EXCERPTED DATA below:

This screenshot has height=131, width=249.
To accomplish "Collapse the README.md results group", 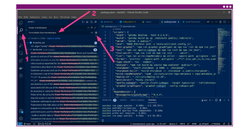I will (x=28, y=43).
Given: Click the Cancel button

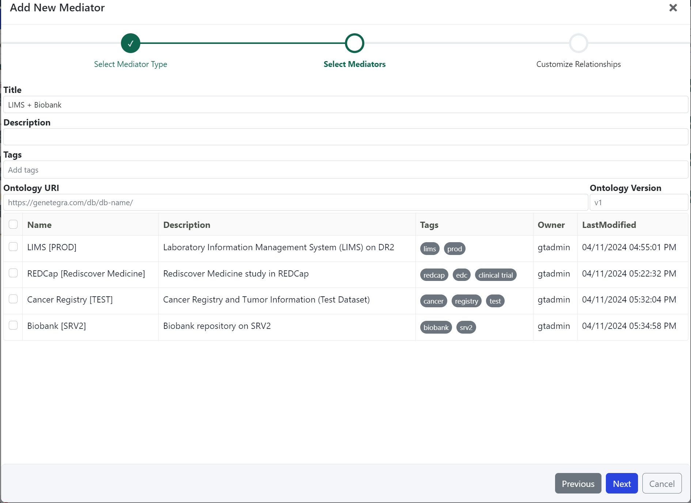Looking at the screenshot, I should pyautogui.click(x=661, y=484).
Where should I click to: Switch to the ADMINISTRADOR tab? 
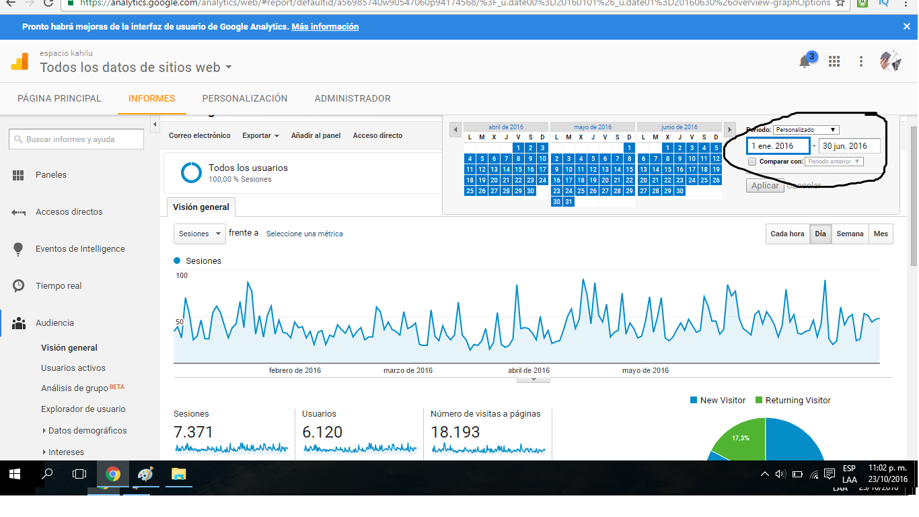(x=353, y=98)
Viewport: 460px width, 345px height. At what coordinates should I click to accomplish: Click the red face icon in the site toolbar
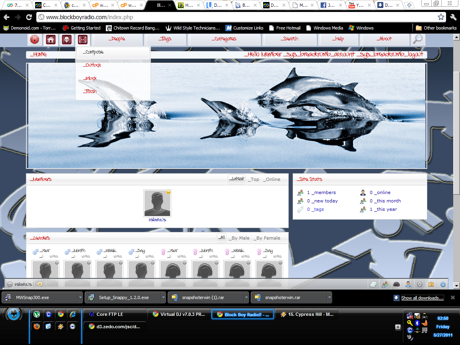click(35, 40)
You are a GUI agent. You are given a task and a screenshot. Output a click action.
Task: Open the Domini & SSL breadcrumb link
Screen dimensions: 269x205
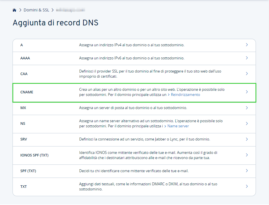[x=36, y=10]
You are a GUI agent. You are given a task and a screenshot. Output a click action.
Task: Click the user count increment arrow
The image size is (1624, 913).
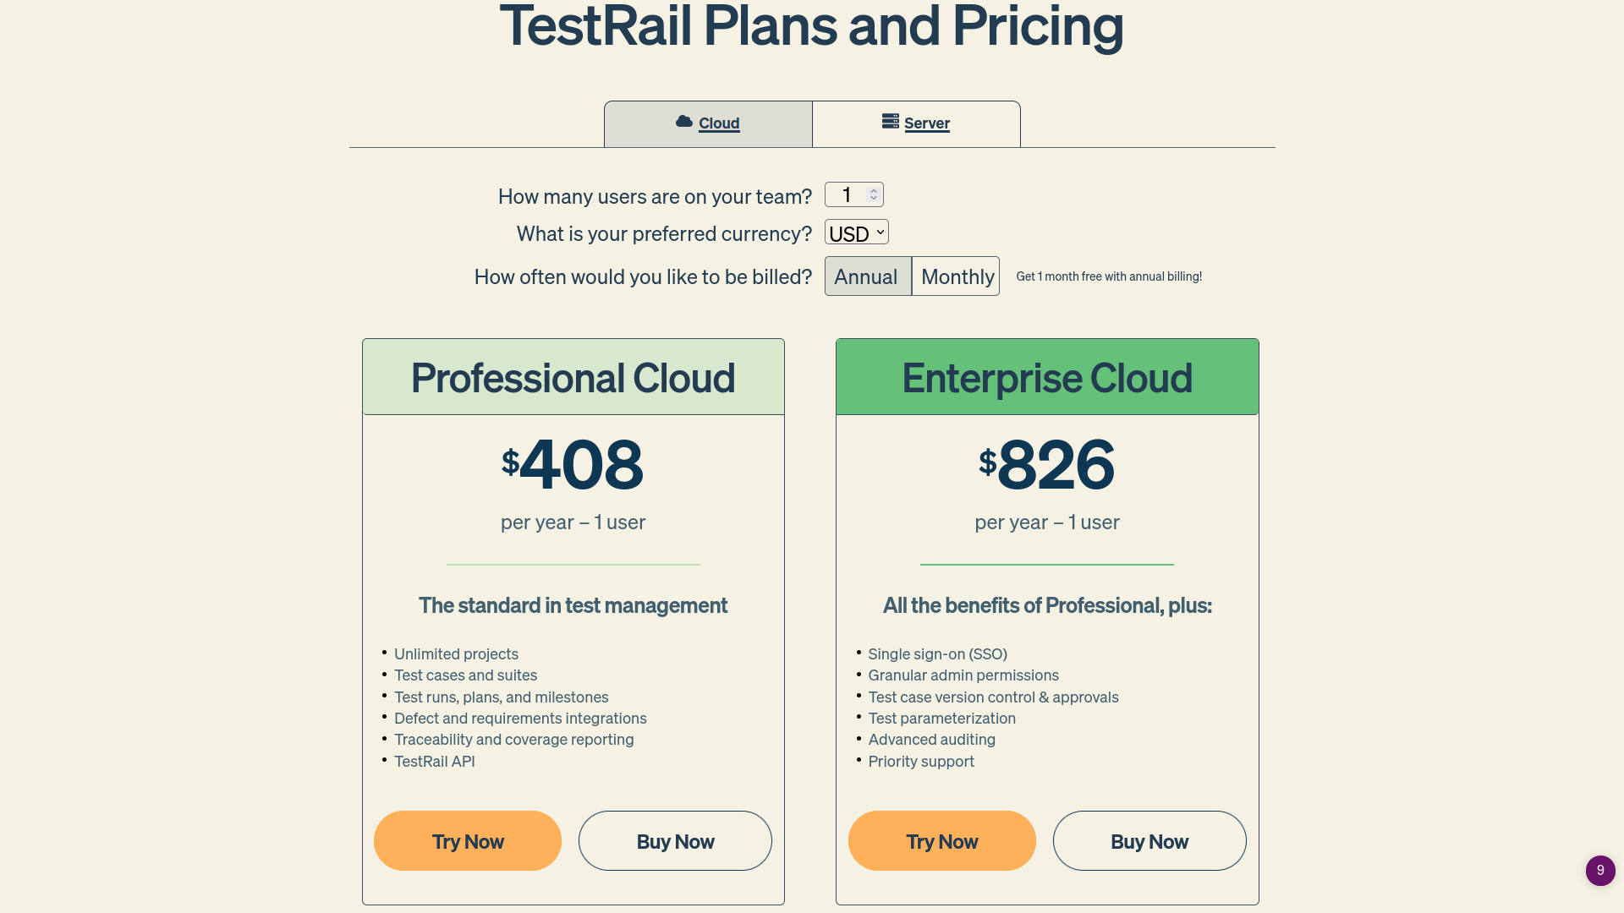(875, 190)
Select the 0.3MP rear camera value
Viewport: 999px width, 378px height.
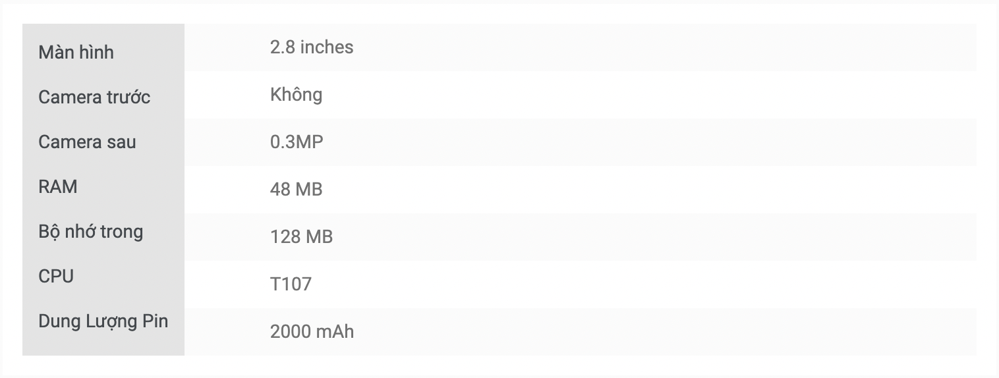(x=297, y=142)
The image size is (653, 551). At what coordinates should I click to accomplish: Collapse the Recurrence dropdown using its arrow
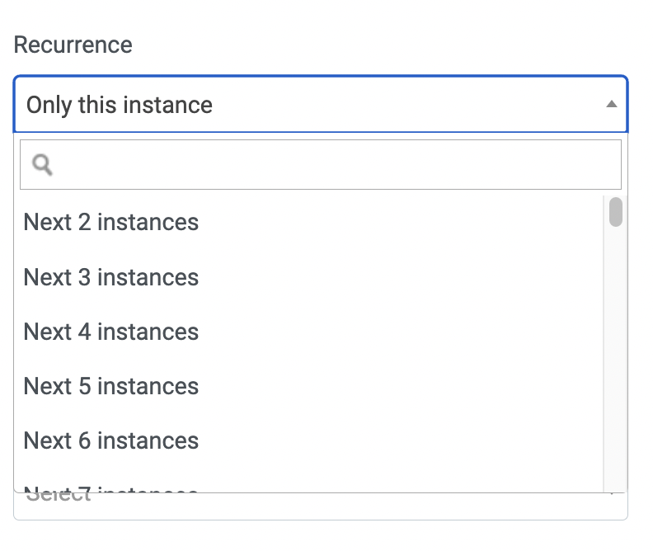[x=611, y=104]
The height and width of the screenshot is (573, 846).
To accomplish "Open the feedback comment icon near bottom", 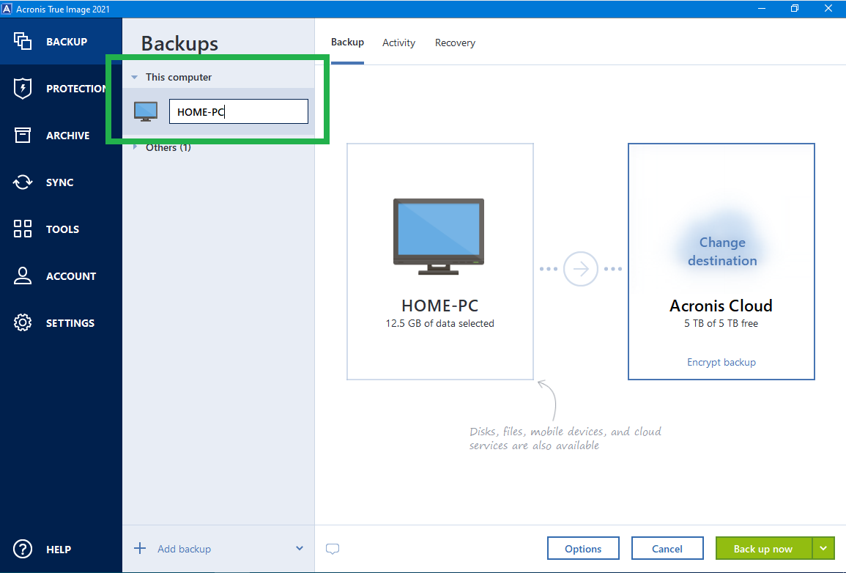I will 333,548.
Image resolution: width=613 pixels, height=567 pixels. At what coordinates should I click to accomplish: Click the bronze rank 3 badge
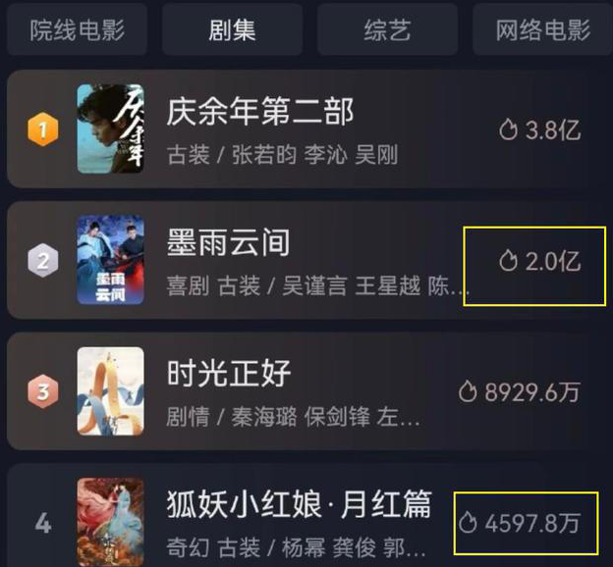coord(43,391)
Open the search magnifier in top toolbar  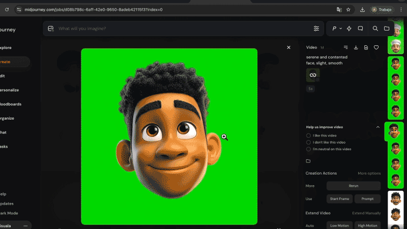click(x=375, y=28)
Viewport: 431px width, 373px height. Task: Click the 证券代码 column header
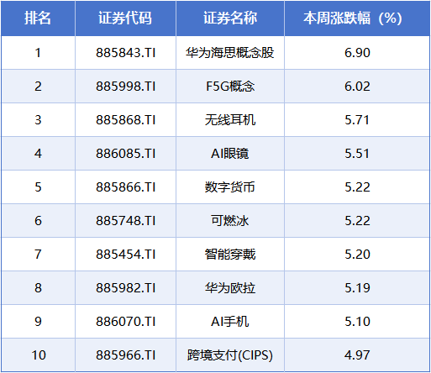point(125,18)
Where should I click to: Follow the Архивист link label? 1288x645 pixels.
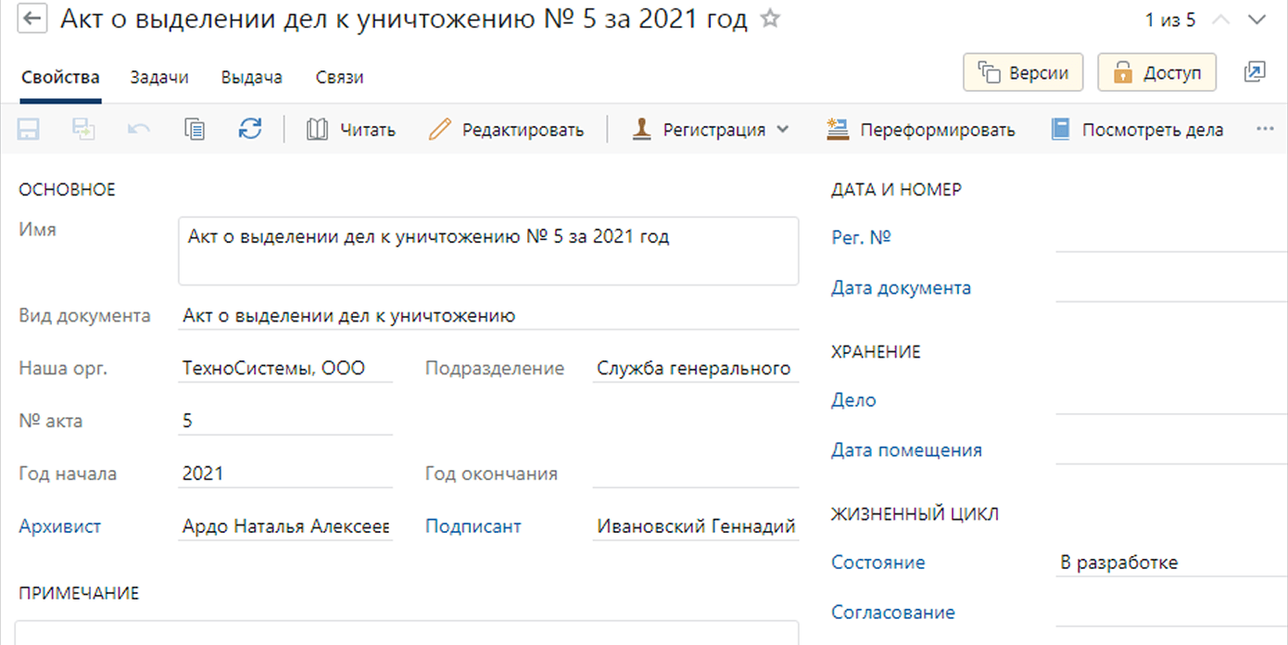60,526
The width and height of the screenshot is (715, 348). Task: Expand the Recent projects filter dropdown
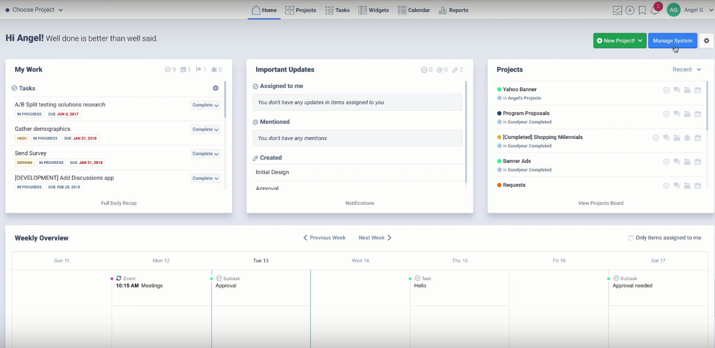687,69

End of EXCERPTED DATA.

▸ TASK GOAL:
Beginning with the line above that contains "Task: Click the user count increment arrow" and finishing with the line that contains "The height and", print those lines exactly and only. Skip all pictures.

▸ WRITTEN SOLUTION:
Task: Click the user count increment arrow
The image size is (1624, 913).
(875, 190)
Select the 0.3MP rear camera value
Viewport: 999px width, 378px height.
(x=297, y=142)
The image size is (653, 551). At what coordinates should I click to accomplish: Collapse the Recurrence dropdown using its arrow
[x=611, y=104]
The height and width of the screenshot is (573, 846).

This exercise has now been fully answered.